Before I left my doctor’s office yesterday, I told him plainly that I was focused on quality of life–which in my case has continued to decline for five years. I’m aware of studies which indicate the lifespan of those with chronic migraines is approximately 10 years. But ultimately, if doctor’s cannot (or will not) treat patients in pain with chronic conditions, we should put more effort into demanding greater choice over what happens when we have simply had enough—essentially recognizing we should have the same freedom as those in progressive countries such as Belgium, the Netherlands, and Switzerland which allow those with chronic/terminal illness or psychological distress to determine the time of their death, unlike the few states which demand you have an incurable disease with less than six months to live.
I know I want to see my beautiful daughter graduate from college in five years, and perhaps find the love of her life and have children. But I also know there will be a time when my pain prevents me from finding pleasure in such thoughts, and I will seek treatment, in one form or another, in a country that values their patients health as well as their rights when it comes to healthcare.
Some valid points Rachel that you mentioned above. Thank you for sharing.
Healthcare and doctor expertise in migraine is not what it could be and it is disappointing and frustrating at times. All we can do is empower ourselves with the best knowledge and information to get the most from our doctor and other stakeholders.
Rest assured there are people working to change the level of knowledge of doctors and make appropriate treatments easier to access – but the health industry is slow moving and it will take time.
Hi
It is nice that your talking about migraines headaches but to be honest I have yet to meet a doctor who knows what he is talking about when it comes to headaches. They just write prescriptions and if that does not work give you another one. My son has suffered with migraine since he was 12 he is now 25 and still gets then I have now given up with doctors because you can not help this may be a strong statement but if you can help show me one patient that is now ok because ov your help and guidence. Yes he has had mris and seen the top specialist for migraines in the uk who attends these seminars etc etc. MRIs thankful are clear he had one at 15 years and 23 years. If I am wrong and you are better than what we have tried (acupuncture) and son well show me you can cure it. What really is annoying is that this is such a commen theme amongst people and the medical world don’t have a clue what to do.

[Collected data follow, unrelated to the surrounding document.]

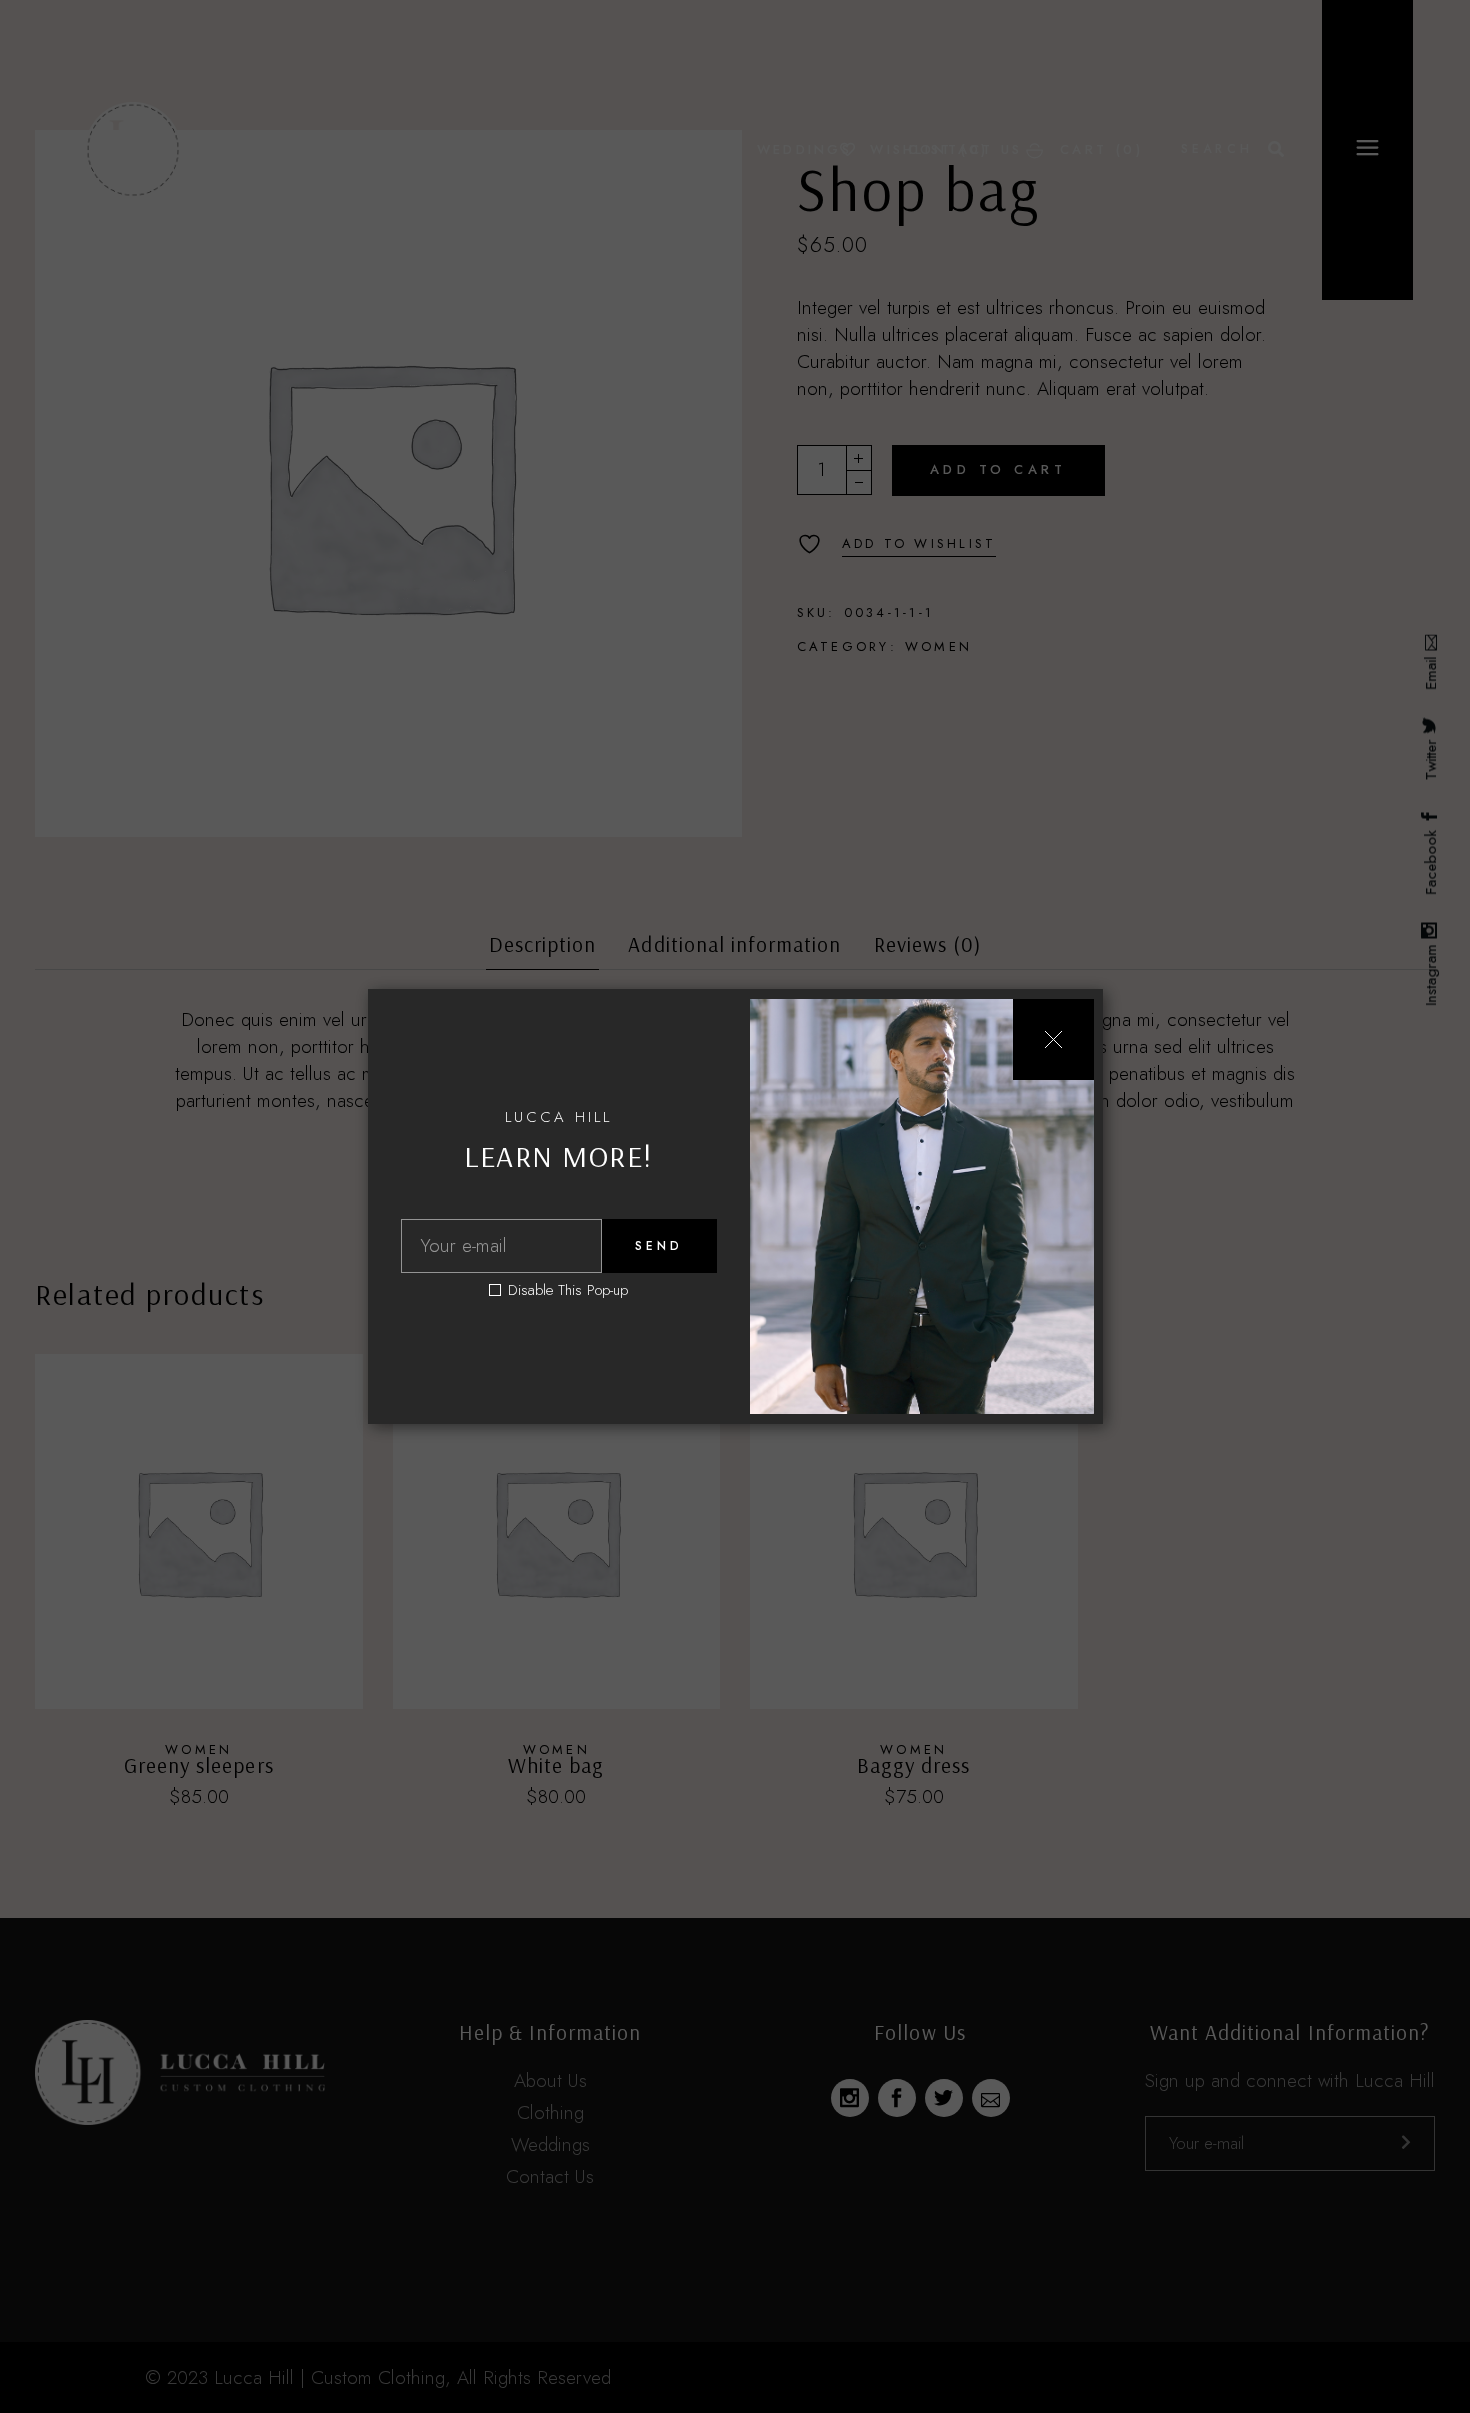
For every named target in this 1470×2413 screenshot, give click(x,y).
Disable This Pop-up (568, 1290)
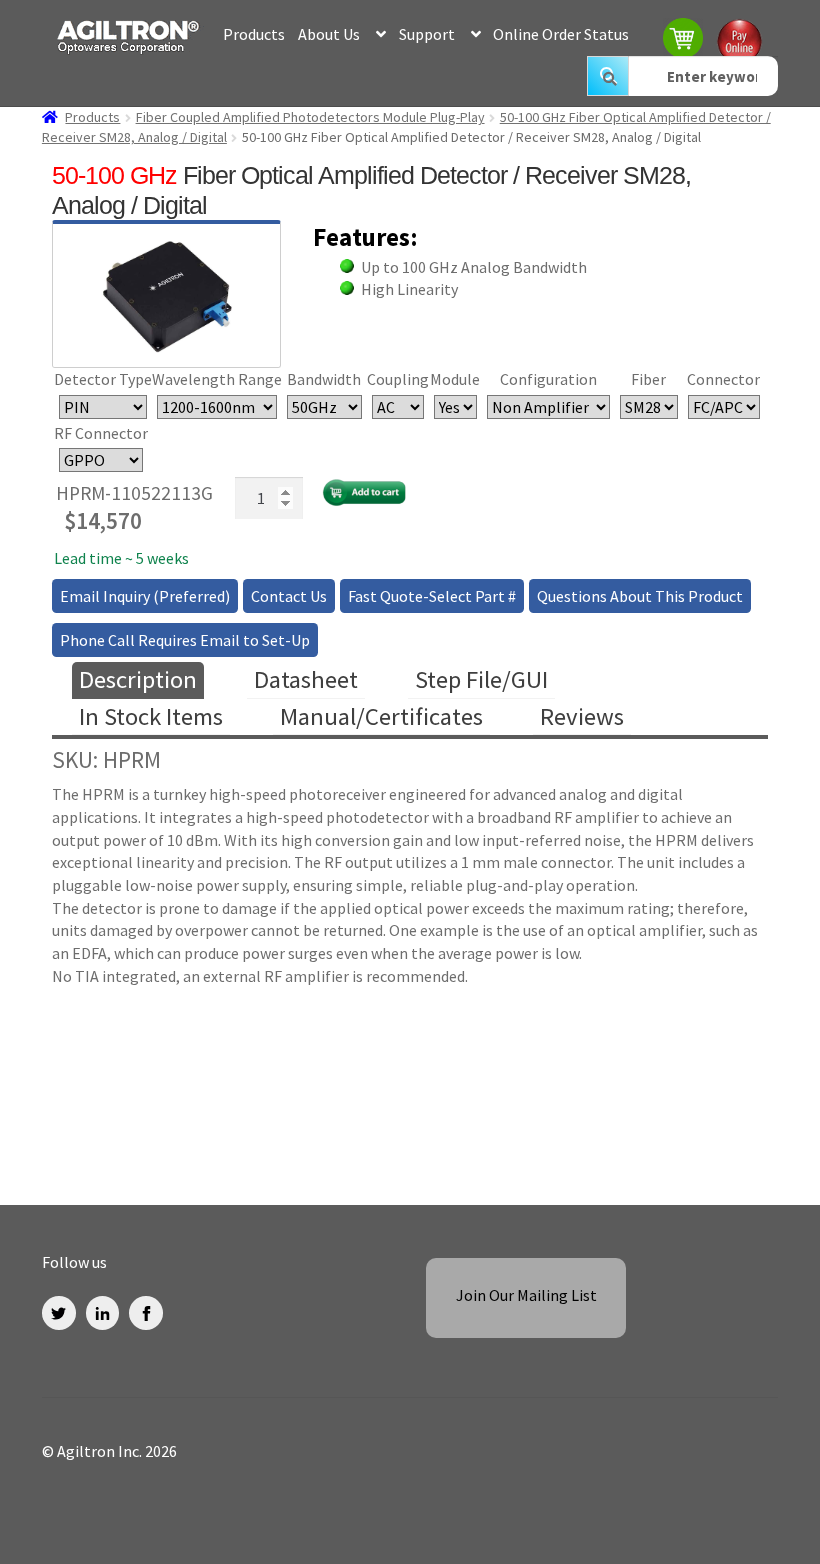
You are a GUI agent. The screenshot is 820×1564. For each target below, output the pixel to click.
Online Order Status (561, 34)
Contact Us (289, 596)
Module (455, 379)
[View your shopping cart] (684, 40)
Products (254, 34)
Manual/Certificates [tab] (381, 716)
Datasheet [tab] (306, 679)
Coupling (398, 379)
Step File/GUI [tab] (481, 679)
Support (427, 34)
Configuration (548, 379)
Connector (723, 379)
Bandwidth (324, 379)
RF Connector (101, 433)
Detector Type (103, 379)
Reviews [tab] (582, 716)
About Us (329, 34)
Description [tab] (138, 679)
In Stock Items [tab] (151, 716)
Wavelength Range (217, 379)
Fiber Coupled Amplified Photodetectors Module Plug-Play (310, 117)
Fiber (648, 379)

Go to this blog or that blog what your really saying is my knowledge is limited in this field I can not help you.
Hi Dacky, I’m sorry to hear about your son’s lack of treatment. The vast majority of patients can be helped. It starts with self-education. There is much of our migraine condition that we ourselves can influence. But to get the best results you really need to partner with a doctor. You can’t do it alone or without support.
Myself (Carl) and the co-host for the Summit (Paula) both had chronic migraine and are now at episodic. For both us, getting a deep understanding of migraine and our condition was the secret to our turning points. We too, struggled with doctors who weren’t able to break our chronic migraine. But it is possible for those to take the initiative themselves and either partner or lead the discussion with supportive clinician(s).